Exchange-related deposits and withdrawals of Bitcoin are often good indicators of market sentiment.
When the number of exchange deposits grows, the liquid supply of Bitcoin grows and shows the market’s readiness to trade. Conversely, when the number of exchange withdrawals increases, investors seem less interested in trading and are looking to hold their BTC off exchanges.
Looking at these exchange-related transactions against the total number of Bitcoin transactions can show whether the market is gearing up for a bull run.
In February 2023, the total number of Bitcoin transactions surpassed 307,000, reaching a two-year high, data analyzed by CryptoSlate shows,
Previous transaction number peaks correlated with Bitcoin’s price rallies. The 400,000 transactions recorded in late 2017 helped fuel the bull run that pushed Bitcoin to its all-time high of $20,000. Around 80% of all Bitcoin transactions at the time were exchange-related, with the majority being exchange deposits.
Subsequent jumps in transaction numbers followed the same pattern — a growing number of transactions fueled a bull run that entered into a correction once the transaction numbers peaked. Both exchange deposits and withdrawals saw notable increases, with deposits surpassing withdrawals.

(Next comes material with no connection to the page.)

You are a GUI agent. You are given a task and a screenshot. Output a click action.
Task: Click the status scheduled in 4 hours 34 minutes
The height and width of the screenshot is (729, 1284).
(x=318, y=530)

The previous transaction number high recorded in early 2021 repeated the pattern. However, Bitcoin’s price began rising even after the number of transactions peaked, indicating that the bull run experienced throughout the year was fueled by derivatives.
Since 2014, the dominating trend was for exchange deposits to outpace withdrawals. This trend was broken in September 2022, when withdrawals outpaced deposits – September 2022 saw 53,000 BTC withdrawn, and 52,000 BTC deposited to exchanges.
This trend has only gotten stronger since the collapse of FTX. In November, withdrawals reached 81,000 BTC as investors raced to take their coins off centralized exchanges. On Feb. 11, 44,000 BTC was deposited onto exchanges, while 61,000 BTC left exchanges. The discrepancy between withdrawals and deposits shows that investors are continuing to take ownership of the coins they acquired during the bear run.
The decreasing dominance of exchange transactions further confirms this — less than 35% of all Bitcoin transactions in February were exchange-related.
With a large number of BTC now being taken off exchanges, Bitcoin’s illiquid supply has seen significant growth. Put simply, the liquidity of Bitcoin’s supply shows the number of coins actually available for buying and selling. A growing number of illiquid Bitcoins (i.e., coins in cold storage and dormant coins) is often seen as a strong bullish signal as it shows strong investor holding sentiment.
Data analyzed by CryptoSlate showed a sustained increase in Bitcoin’s illiquid supply that began in September 2021.